The government of Afghanistan signed a $100 million grant with the World Bank on Monday to finance the Afghanistan System Enhancement for Health Action in Transition program.

The grant from the World Bank's International Development Association will help Afghanistan's Ministry of Public Health to expand its basic health and essential hospital services. With the help of SEHAT, Afghanistan aims to immunize 60 percent of children between 12 and 23 months of age against five vaccine-preventable diseases by 2018.

"The World Bank's support has been instrumental in enabling us to save the lives of hundreds of thousands of Afghans, particularly women and children," Suraya Dalil, the minister of public health of Afghanistan, said. "Providing a basic package of health services and an essential package of hospital services has proved to produce encouraging results, particularly in remote and underserved areas. As we continue to deliver our commitment in expanding provision of health services to all Afghans across the country, we appreciate the World Bank's assistance at this crucial period of the transition process."

SEHAT follows two earlier projects financed by the World Bank in Afghanistan. The country has made significant progress in the health sector in the past decade, with the number of health facilities tripling in 11 targeted provinces and with the training and deployment of 20,000 community health workers.

The country still faces significant challenges, as Afghanistan's infant and under-five mortality rates remain higher than average for low income countries.

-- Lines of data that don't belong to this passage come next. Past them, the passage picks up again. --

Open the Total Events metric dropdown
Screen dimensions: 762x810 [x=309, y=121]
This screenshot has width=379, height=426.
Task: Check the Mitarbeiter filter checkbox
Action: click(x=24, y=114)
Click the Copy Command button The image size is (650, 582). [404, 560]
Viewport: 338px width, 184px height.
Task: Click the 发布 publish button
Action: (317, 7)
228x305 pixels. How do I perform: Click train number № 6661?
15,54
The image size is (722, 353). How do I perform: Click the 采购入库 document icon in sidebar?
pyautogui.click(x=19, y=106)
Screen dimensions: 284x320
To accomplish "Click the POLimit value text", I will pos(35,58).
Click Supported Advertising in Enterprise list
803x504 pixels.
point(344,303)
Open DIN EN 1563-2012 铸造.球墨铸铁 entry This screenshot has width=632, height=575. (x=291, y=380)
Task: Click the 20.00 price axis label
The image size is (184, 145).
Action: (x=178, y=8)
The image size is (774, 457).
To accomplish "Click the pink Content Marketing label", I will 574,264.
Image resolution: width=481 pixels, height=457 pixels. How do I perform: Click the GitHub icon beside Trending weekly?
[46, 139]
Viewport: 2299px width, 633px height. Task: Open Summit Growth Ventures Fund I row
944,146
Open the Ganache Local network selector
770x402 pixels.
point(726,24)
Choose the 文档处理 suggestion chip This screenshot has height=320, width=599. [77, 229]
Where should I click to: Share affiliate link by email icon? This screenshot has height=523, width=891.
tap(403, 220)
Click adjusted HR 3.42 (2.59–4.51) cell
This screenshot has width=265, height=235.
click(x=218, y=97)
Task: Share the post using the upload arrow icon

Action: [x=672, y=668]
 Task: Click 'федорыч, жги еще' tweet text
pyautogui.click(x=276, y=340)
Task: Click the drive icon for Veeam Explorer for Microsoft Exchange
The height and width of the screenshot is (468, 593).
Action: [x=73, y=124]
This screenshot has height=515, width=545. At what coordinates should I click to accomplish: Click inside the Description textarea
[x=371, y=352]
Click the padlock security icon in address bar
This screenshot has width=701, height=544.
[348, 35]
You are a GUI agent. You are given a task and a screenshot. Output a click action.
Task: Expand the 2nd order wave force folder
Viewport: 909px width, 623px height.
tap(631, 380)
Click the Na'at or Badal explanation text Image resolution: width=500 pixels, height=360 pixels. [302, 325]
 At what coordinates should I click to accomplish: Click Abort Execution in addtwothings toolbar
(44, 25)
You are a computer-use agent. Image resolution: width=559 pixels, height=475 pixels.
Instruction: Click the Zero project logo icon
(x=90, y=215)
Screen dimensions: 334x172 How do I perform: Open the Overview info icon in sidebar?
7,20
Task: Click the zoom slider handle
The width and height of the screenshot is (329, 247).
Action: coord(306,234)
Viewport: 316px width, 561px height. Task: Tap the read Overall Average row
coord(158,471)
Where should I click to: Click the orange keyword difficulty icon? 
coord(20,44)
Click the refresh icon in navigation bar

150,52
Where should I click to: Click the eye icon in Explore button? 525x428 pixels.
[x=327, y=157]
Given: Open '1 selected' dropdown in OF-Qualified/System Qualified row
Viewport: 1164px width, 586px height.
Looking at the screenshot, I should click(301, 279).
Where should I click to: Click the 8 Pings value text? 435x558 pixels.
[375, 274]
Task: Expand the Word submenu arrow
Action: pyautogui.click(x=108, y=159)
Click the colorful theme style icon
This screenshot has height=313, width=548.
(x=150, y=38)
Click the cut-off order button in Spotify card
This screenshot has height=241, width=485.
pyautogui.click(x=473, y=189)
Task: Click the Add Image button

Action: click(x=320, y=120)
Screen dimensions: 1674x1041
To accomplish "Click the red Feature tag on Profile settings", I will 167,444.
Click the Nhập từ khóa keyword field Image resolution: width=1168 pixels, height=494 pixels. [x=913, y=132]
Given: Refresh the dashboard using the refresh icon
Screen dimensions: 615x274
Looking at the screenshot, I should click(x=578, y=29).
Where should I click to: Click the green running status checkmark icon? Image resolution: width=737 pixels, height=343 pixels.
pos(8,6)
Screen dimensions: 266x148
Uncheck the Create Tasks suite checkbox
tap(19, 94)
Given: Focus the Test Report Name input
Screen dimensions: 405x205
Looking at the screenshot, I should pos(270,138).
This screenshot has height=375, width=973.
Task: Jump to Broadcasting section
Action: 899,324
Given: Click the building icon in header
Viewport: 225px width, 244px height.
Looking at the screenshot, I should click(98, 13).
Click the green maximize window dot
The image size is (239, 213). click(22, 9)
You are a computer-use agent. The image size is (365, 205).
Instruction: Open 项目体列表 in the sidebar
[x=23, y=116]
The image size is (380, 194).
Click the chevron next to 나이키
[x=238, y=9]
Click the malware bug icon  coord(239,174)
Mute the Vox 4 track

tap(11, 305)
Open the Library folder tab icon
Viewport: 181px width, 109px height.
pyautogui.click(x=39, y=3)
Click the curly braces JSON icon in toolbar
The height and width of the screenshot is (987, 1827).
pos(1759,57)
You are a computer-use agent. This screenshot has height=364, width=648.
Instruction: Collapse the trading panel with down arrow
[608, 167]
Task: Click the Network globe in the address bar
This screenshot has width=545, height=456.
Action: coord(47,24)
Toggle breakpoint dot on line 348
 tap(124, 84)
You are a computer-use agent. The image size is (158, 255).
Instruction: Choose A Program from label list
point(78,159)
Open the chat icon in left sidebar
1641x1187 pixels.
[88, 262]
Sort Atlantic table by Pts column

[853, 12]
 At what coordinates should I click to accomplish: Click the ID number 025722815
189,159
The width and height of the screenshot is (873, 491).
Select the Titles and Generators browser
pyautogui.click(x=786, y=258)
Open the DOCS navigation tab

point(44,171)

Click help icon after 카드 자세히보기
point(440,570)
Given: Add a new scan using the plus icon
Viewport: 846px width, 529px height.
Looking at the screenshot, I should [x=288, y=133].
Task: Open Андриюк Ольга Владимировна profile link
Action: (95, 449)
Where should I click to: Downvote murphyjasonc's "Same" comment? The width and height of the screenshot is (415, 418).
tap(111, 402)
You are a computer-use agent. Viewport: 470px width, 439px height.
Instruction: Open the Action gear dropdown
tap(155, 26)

"The encouraging achievements in the health sector over the past decade were possible because of the Ministry of Public Health's commitment to improving health services and measuring service delivery performance with assistance from its partner NGOs," Illango Patchamuthu, the World Bank's acting country director for Afghanistan, said. "This new program will help ensure expansion of basic health and hospital services for both urban and rural areas where due to lack of such services thousands of people, particularly women and children, lose their lives every year. We believe these packages of health services we finance play a vital role in improving the health of Afghans."